(Records for the exercise):
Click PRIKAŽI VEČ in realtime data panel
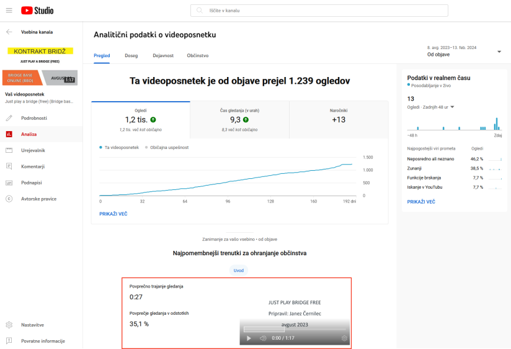This screenshot has height=349, width=511. tap(420, 202)
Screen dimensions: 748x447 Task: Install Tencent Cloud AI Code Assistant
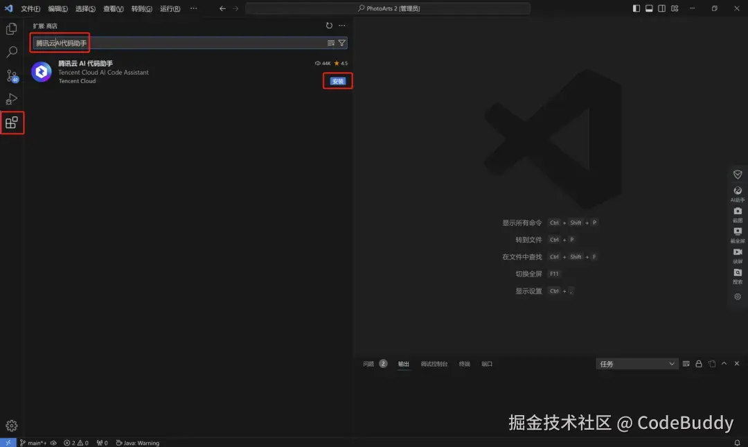pos(337,81)
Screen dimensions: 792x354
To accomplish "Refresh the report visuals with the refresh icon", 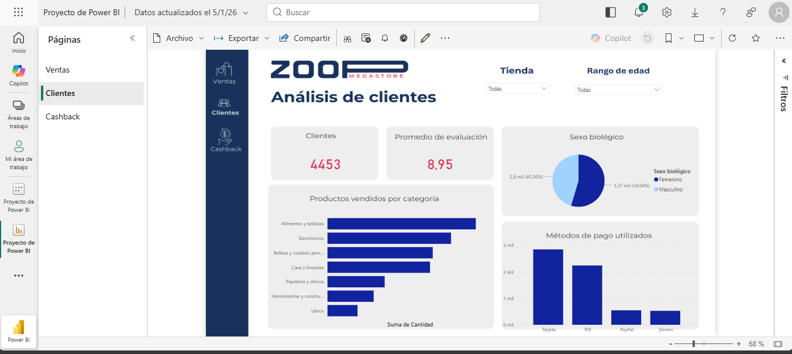I will pos(732,37).
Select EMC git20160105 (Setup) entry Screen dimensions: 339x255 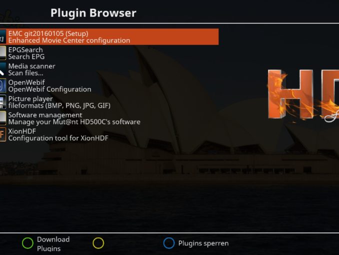coord(109,37)
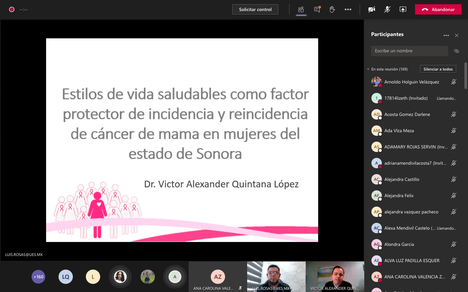The image size is (468, 292).
Task: Mute Alejandra Castillo in the participants list
Action: pos(453,179)
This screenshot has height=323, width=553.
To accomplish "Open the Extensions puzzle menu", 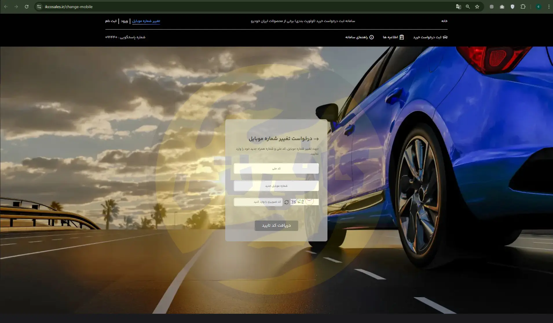I will point(523,7).
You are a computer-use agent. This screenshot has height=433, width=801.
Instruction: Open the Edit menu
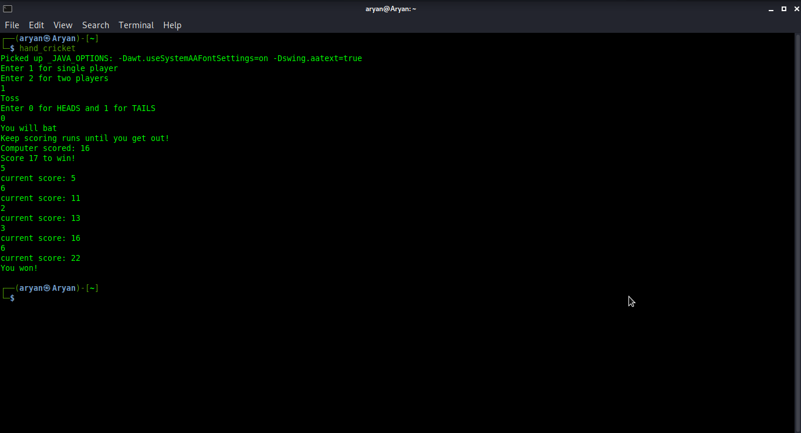(x=36, y=25)
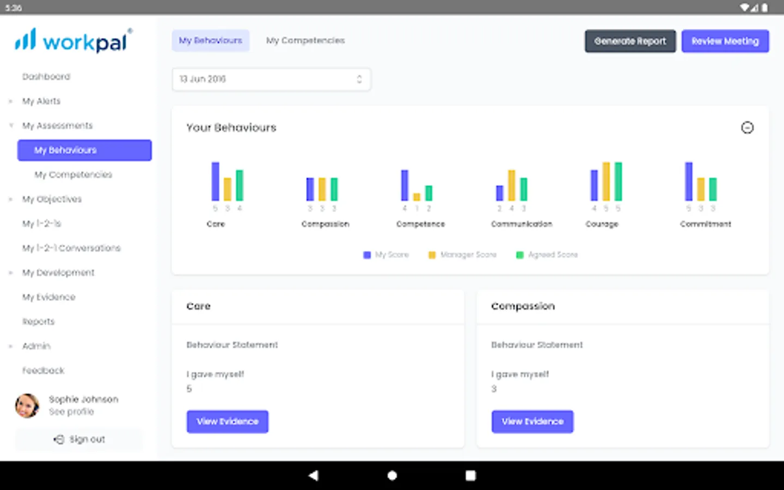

(The problem): All that should be printed is the lines from the one containing "You are a computer-use" through the last line of the material above, both ends included, exactly as they stand; please skip the pictures.

(Exercise solution):
You are a computer-use agent. This screenshot has height=433, width=801.
Instruction: Open the Edit menu
(x=36, y=25)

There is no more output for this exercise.